Tras los debates parlamentarios sobre la reforma fiscal de 2001, diputados ecologistas dirigieron una interpelación al ministro de Finanzas, el liberal Gerrit Zalm, para saber si este crédito impositivo universal podía ser interpretado como un paso hacia la instauración de una renta básica. Transparente, Zalm dio una respuesta claramente negativa. Pero en un país dotado ya de dispositivos universales de subsidios familiares, de becas de estudios y de pensiones de jubilación no contributivas, así como de uno de los dispositivos de rentas mínimas garantizadas más generosos del mundo, es difícil no ver en este dispositivo el embrión del último eslabón del camino. Cuando dirigía el Centraal Planbureau (Agencia central del Plan), el propio Zalm se presentó a sí mismo como un partidario del tránsito hacia la renta básica. De hecho, ya había precisado, en una entrevista concedida en 1993, la naturaleza de la primera etapa en esta dirección: la supresión del mecanismo de transferencia del «importe exento» entre miembros de un mismo hogar, algo que, precisamente, llevó a cabo en 2001.
Una renta básica parcial
La etapa siguiente consiste en articular el sistema fiscal y el sistema de transferencias introduciendo una renta básica llamada «parcial», es decir, inferior al umbral de subsistencia, como sustituta de este crédito impositivo uniforme gradualmente aumentado y del primer tramo de todas las transferencias sociales. Esta propuesta había sido lanzada, en el debate neerlandés de mediados de la década de 1980 (WRR, 1985; Dekkers y Nooteboom, 1988), en una versión que fijaba el nivel de la renta básica parcial en la mitad de la renta mínima garantizada en aquella época a una persona sola, mientras que el complemento restante se confería de manera condicional, a través de los dispositivos de la asistencia social, en un nivel que variaba en función de la composición del hogar y de otras circunstancias.
Un dispositivo de este tipo permitiría evitar el obstáculo que constituiría, en caso de una instauración súbita de una renta básica completa, la necesidad de hacer frente al coste de la individualización y de la posibilidad de acumular integralmente la renta básica y las rentas del trabajo (véase § III.1). Por un lado, la renta básica parcial es, por definición, individual, pero los complementos condicionales no lo son. Así, los controles vinculados a la residencia siguen siendo necesarios, aunque para un número de personas menor, disminuido por la reducción de la trampa del paro. Por otro lado, así como la renta básica parcial se puede añadir íntegramente a cualquier otro tipo de renta, con los complementos no ocurre lo mismo. Permanece una trampa del paro, aunque resulta claramente menos profunda. Es precisamente la persistencia de un tipo impositivo marginal efectivo del cien por cien sobre el tramo de renta más bajo lo que permite no tener que incrementar de forma abrupta los tipos que afectan al grueso de los salarios.

En qué consiste
¿Podrías escribir la continuación del fragmento sobre la renta básica parcial, empezando justo después de su última oración? Las líneas siguientes proceden de otra fuente.

Datos recopilados
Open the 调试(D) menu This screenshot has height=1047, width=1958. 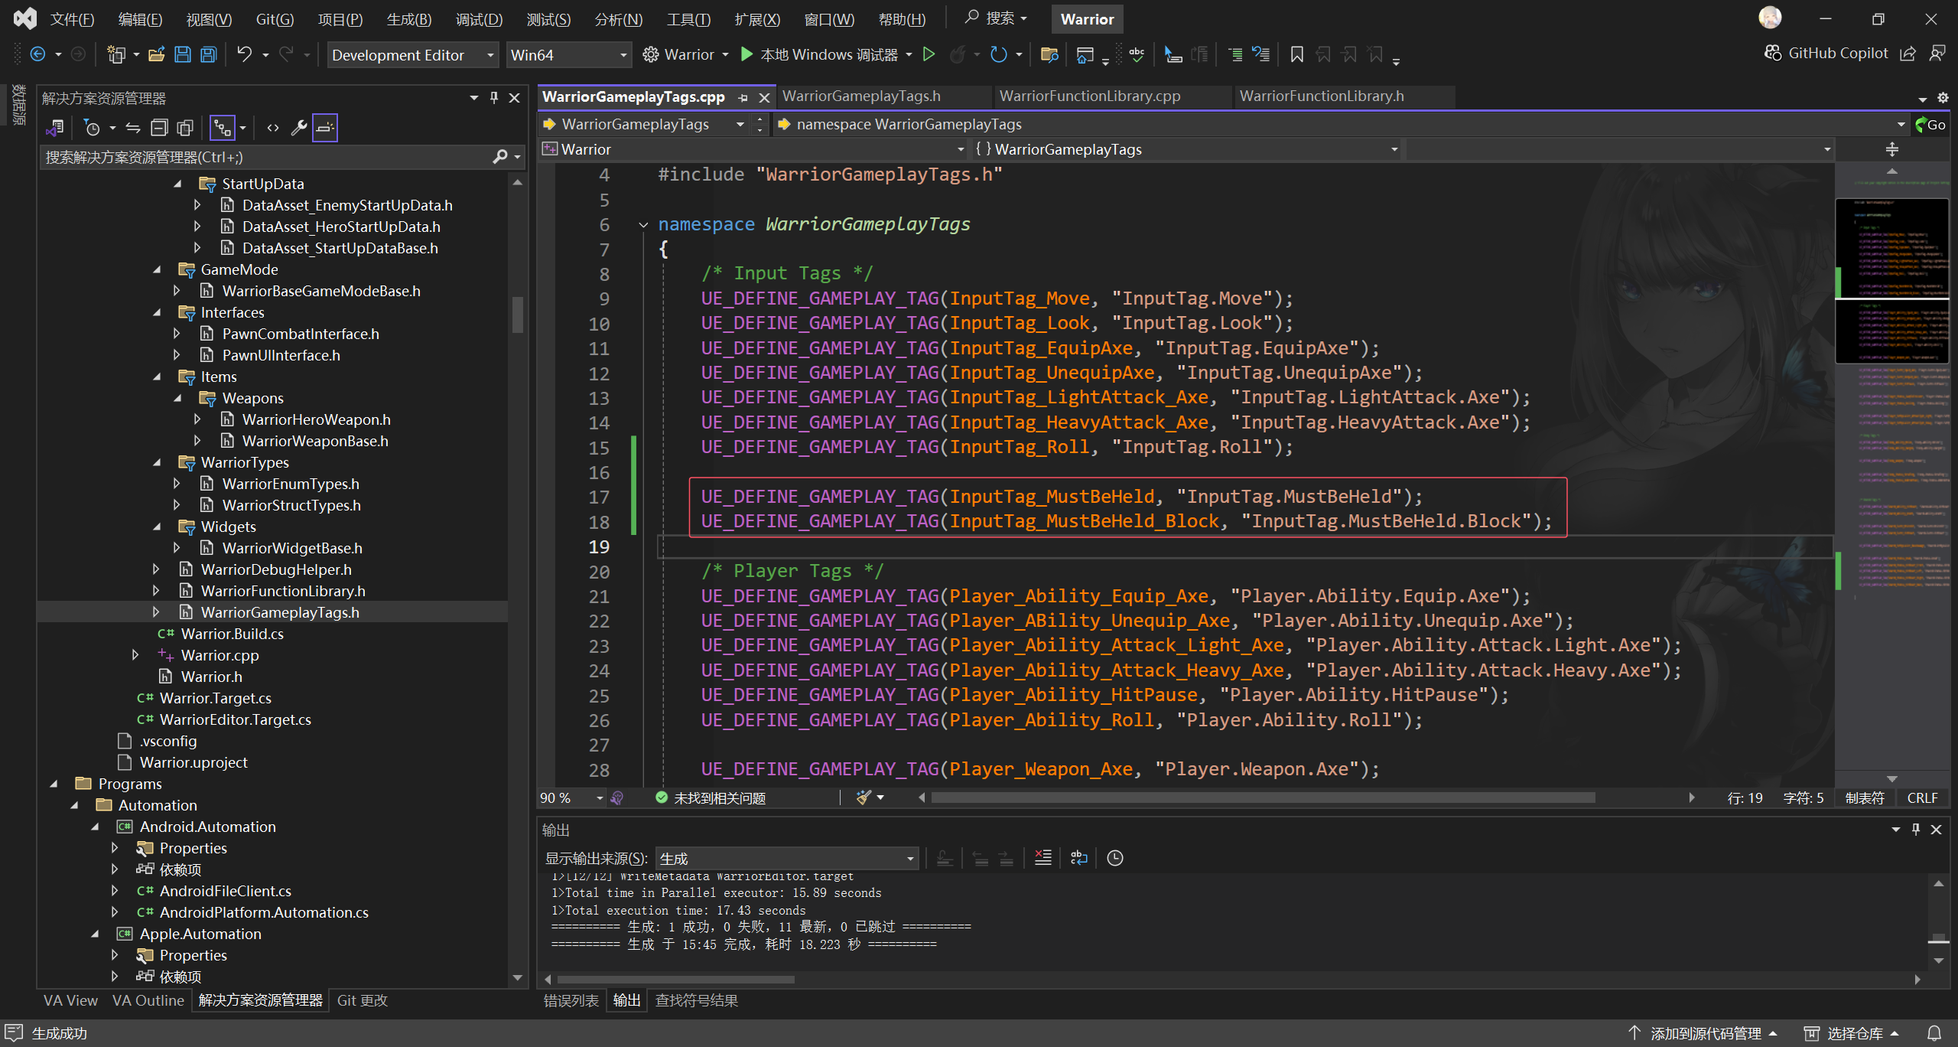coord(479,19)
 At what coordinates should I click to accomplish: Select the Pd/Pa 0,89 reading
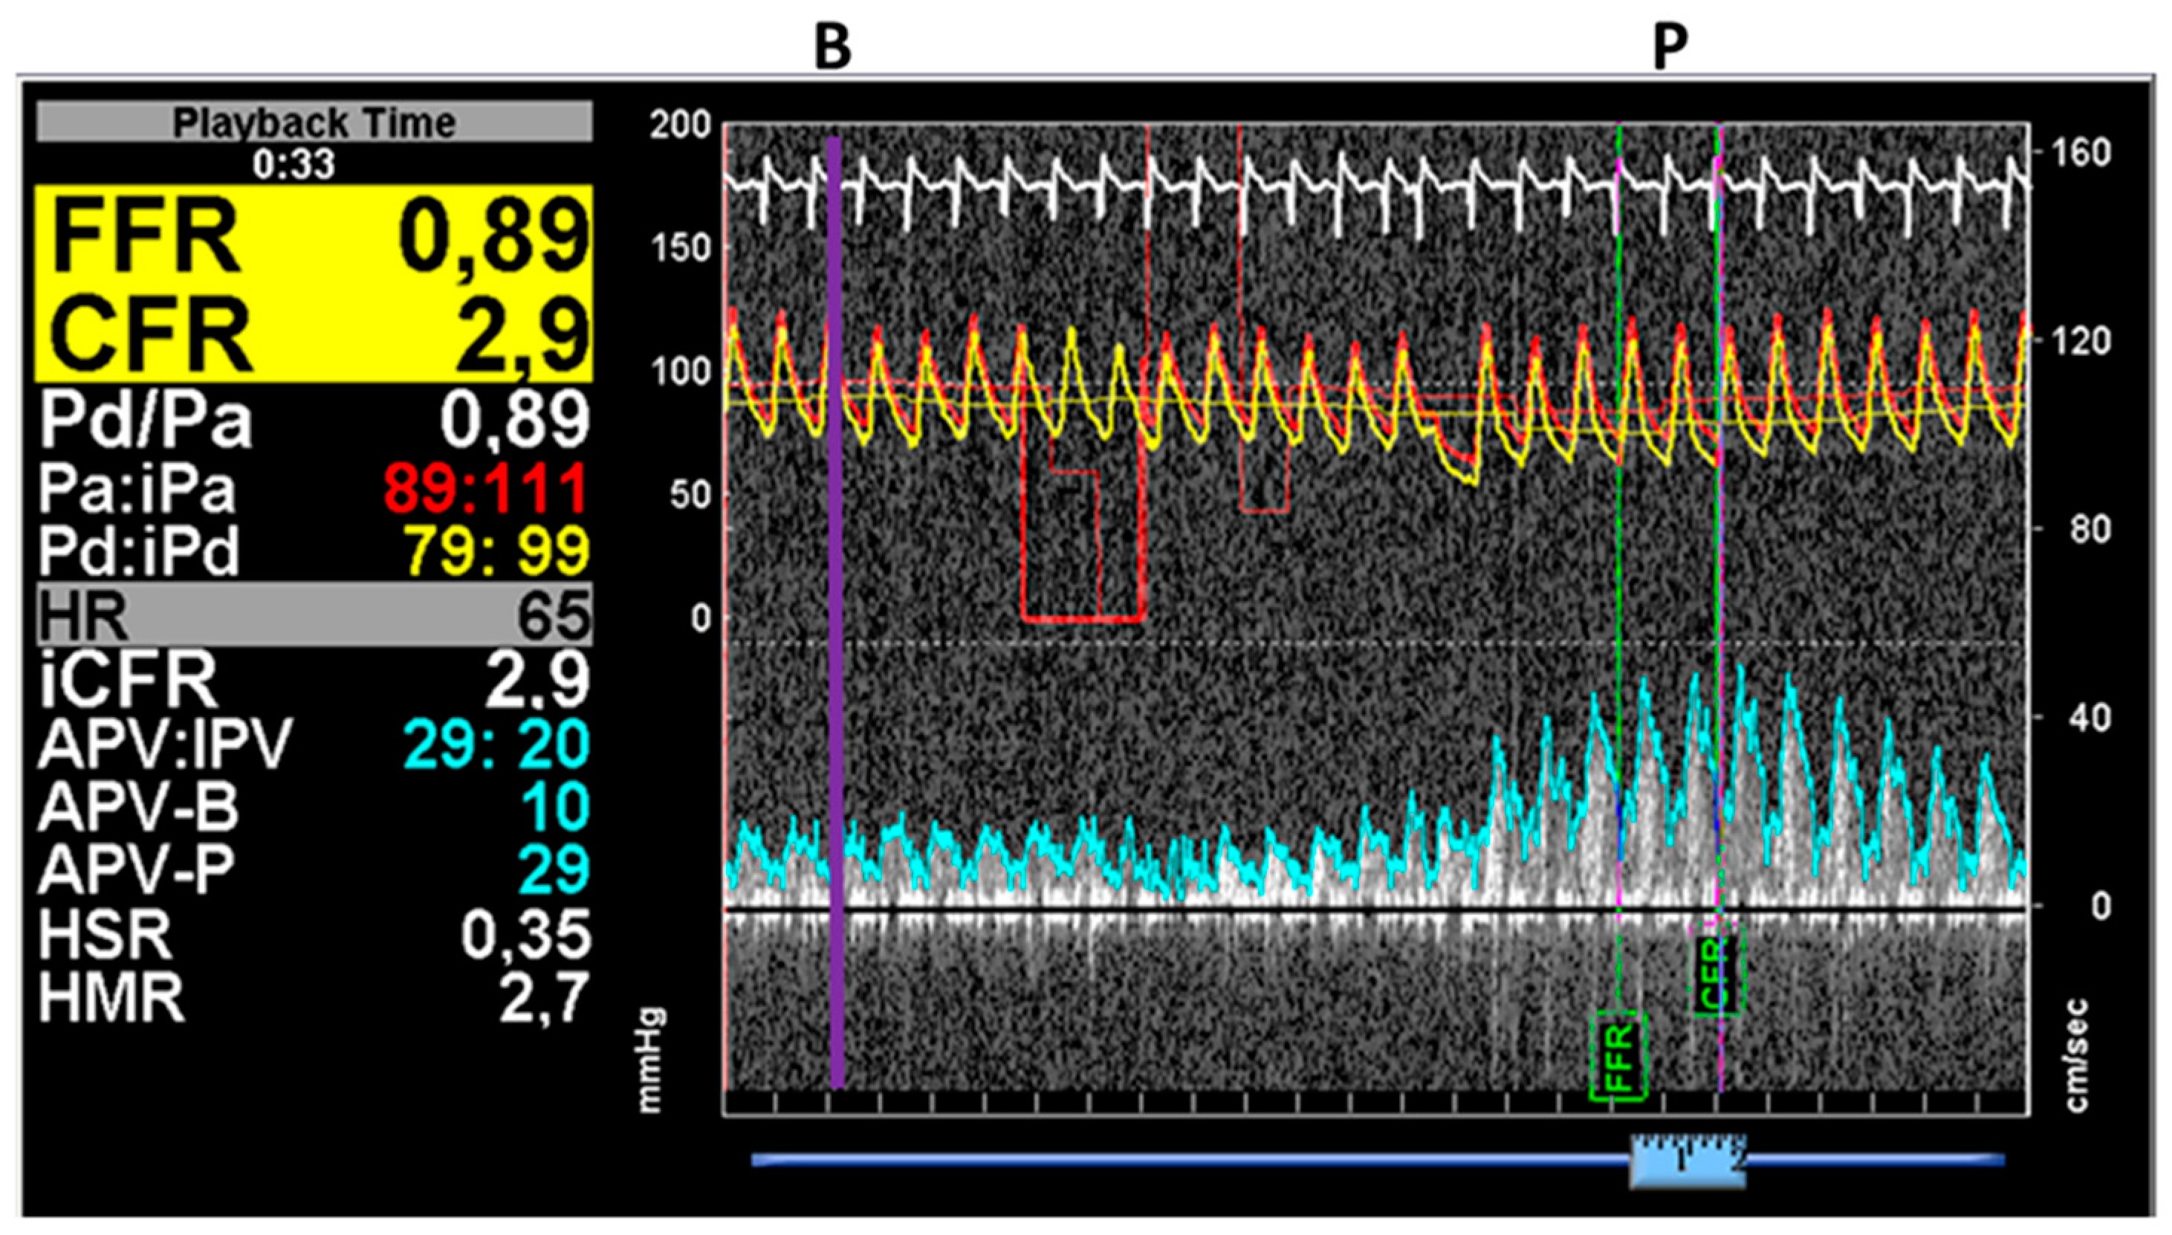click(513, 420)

Respuesta correcta
Una renta de participación
A pesar de las ventajas que se le puedan atribuir, cabe considerar la posibilidad de que la renta básica, incluso en una versión parcial, quede fuera de la agenda política en razón, precisamente, de su carácter incondicional, es decir, por la ausencia de cualquier exigencia de contrapartida con respecto a sus beneficiarios. Los responsables políticos, sensibles a las objeciones éticas expresadas en contra de la medida y temerosos ante la posibilidad de poner a una parte importante de la opinión pública en su contra, podrían, en efecto, mostrarse recelosos a la hora de tomar seriamente en consideración una propuesta que desvincula renta y contribución productiva de un modo tan resuelto.
Con el objetivo de sortear esta dificultad, algunos han propuesto relajar el requisito de incondicionalidad de la renta-suelo individual universal para hacer de ella, según la expresión utilizada por el economista británico Anthony Atkinson (1993, 1996), una «renta de participación» (véase § II.5). En este escenario, las personas tienen acceso a una prestación individual uniforme compatible con cualquier otra renta, pero solo en la medida en que ejerzan una actividad socialmente útil en un sentido amplio que incluye el trabajo asalariado e independiente a tiempo completo o parcial y, también, actividades no remuneradas de naturaleza familiar o asociativa.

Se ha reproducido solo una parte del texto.